What if we simply decided to rename, say, “The Declaration of Independence” the “The Assertion of National Sovereignty” or the “Up yours, King George.” Neither would be totally inaccurate, but each would certainly be a bit bizarre, and each would in some fashion change our very perception and memory of the thing itself.
Yet, this is precisely what happened with the Plymouth Combination. Only here, the “new and improved”—meaning “liberalized and secularized”—name stuck.
In their critical and essential study of America and her self-identity, Basic Symbols, Wilmoore Kendall and George Carey argue that one might very well call this the foundational document of America, a creation of the “basic symbol” around which even the Declaration and Constitution revolved and, ultimately, fulfilled.
The authors of the Combination, according to Kendall and Carey “merely established a society, not a government, so that their symbols, with the passing of time, will have to be revised in order to provide the relationship between society and government, between the social order and the specifically political order.”
While I’m sure many historians and political theorists would agree with this assertion, it has a nice logic to it. At least as I understand it.
While we could interpret the Combination from a Lockean or a Hobbesian perspective, it would be nothing short of absurd to do so.

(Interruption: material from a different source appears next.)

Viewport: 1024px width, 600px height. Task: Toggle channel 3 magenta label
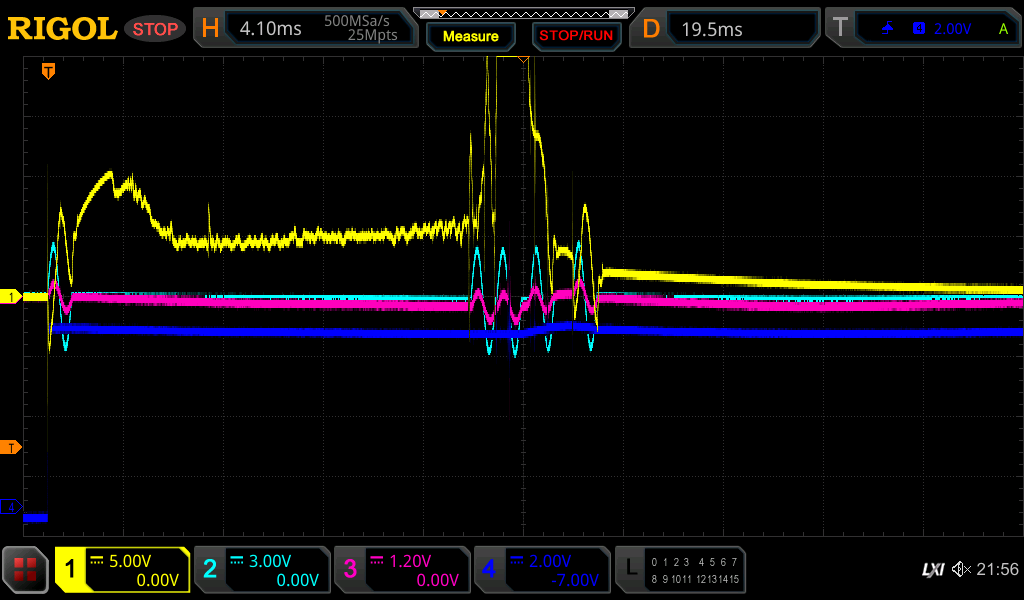coord(350,570)
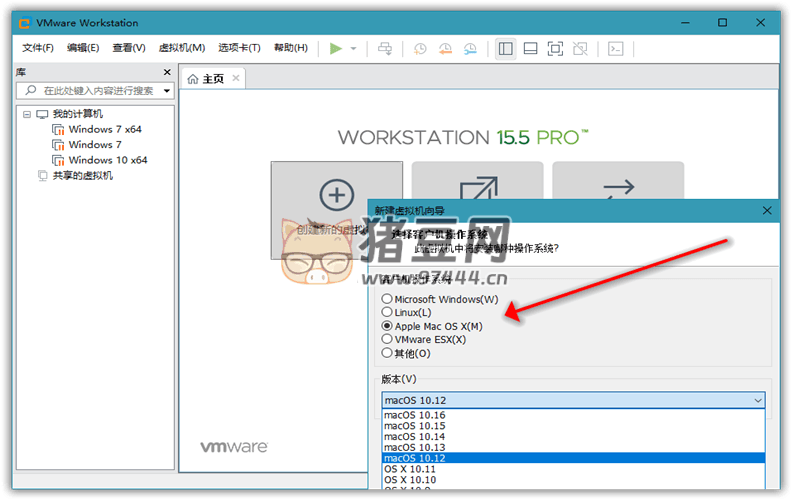This screenshot has height=500, width=792.
Task: Select macOS 10.15 from version list
Action: click(415, 426)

Hobbes was still thirty-one years away from writing Leviathan, and Locke was age negative 12 in 1620. As our own John Willson has argued emphatically for many years, America is not Lockean. If anything, the influence went the other direction—toward and on Locke from America.
Importantly, the authors of the Combination never assert the existence of a “state of nature.” Instead, they recognize they are beholden to scripture, to tradition, to a hierarchical authority, and to the English common law.

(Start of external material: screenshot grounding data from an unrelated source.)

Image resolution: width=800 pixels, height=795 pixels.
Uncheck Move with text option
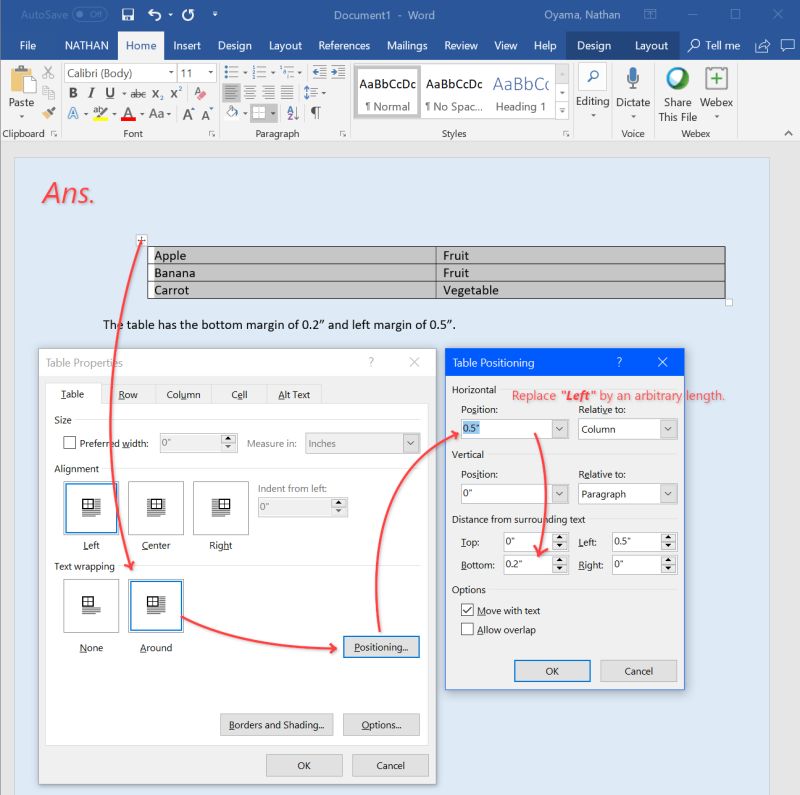pos(469,610)
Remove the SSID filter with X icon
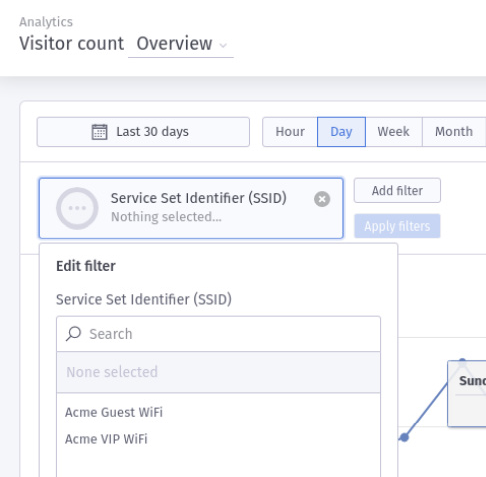 pos(322,199)
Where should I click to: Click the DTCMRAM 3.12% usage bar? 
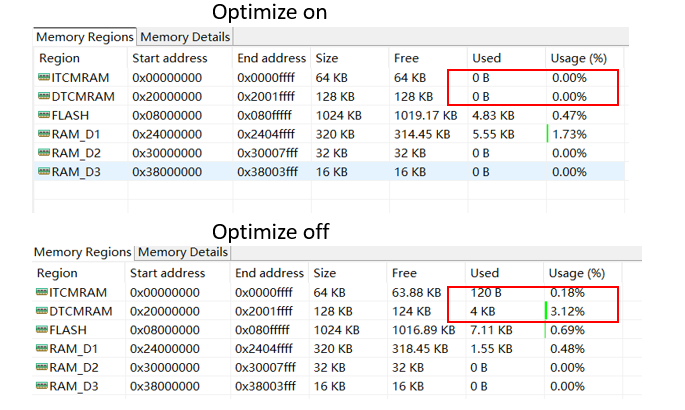point(548,311)
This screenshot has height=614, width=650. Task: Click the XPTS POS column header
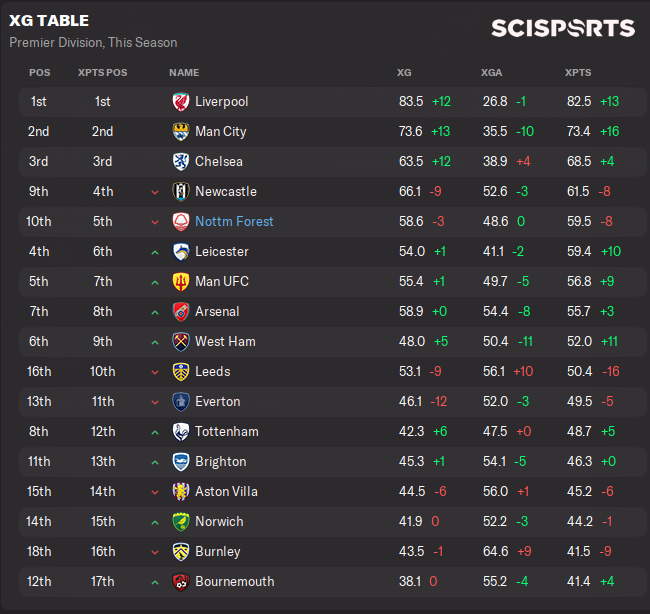point(103,73)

And yet, they were not prepared either to destroy these ties nor to live them out completely. Instead, they looked out upon what they considered a virgin land, a promised land of sorts. Here, they could take the best of the past, but they could implement as they so desired.
As I prepared the lecture, I wracked my brain trying to remember an example of another, earlier assertion of self-government. Had the Greeks done it or the Jews? No, they had already relied upon a law giver. The Romans asserted something in 509BC, but I’m not sure it had quite the same texture as what the Pilgrims did in 1620.
I really couldn’t come up with a significant example. For all intents and purposes, the Plymouth Combination is the first real assertion of the right to self-governance in the modern western world and one of the most important in any time or place.
As Kendall and Carey wisely claim, the 1620 document did not need to assert any rights overtly as rights. Instead, the very short paragraph—the document as a whole—is an assertion of the right. A basic symbol, indeed.
Could we really imagine the multitude of declarations of independence in 1776, or even the relatively orderly transitions from various royal governments to the extra-legals one between 1774 and 1776 without the colonial experience of self governance? Could we imagine the wagon companies and wagon trains of the nineteenth century, or even the various fraternal orders of that same century, without the legacy of the Plymouth Combination?
Overall, the Pilgrims gave only a few things to America—notably, the feast of Thanksgiving and the Plymouth Combination. But, what a contribution. The right and the assertion to self governance. To live as men because, well, we’re men.
Whatever the flaws in their theology as a whole, I raise a nice glass of wine to the legacy of the Pilgrims and ofter the greatest toast a person can offer another in this world of sorrows.
“You lived and died as men and women. What more need be said? Just this: In the Name of God, Amen.”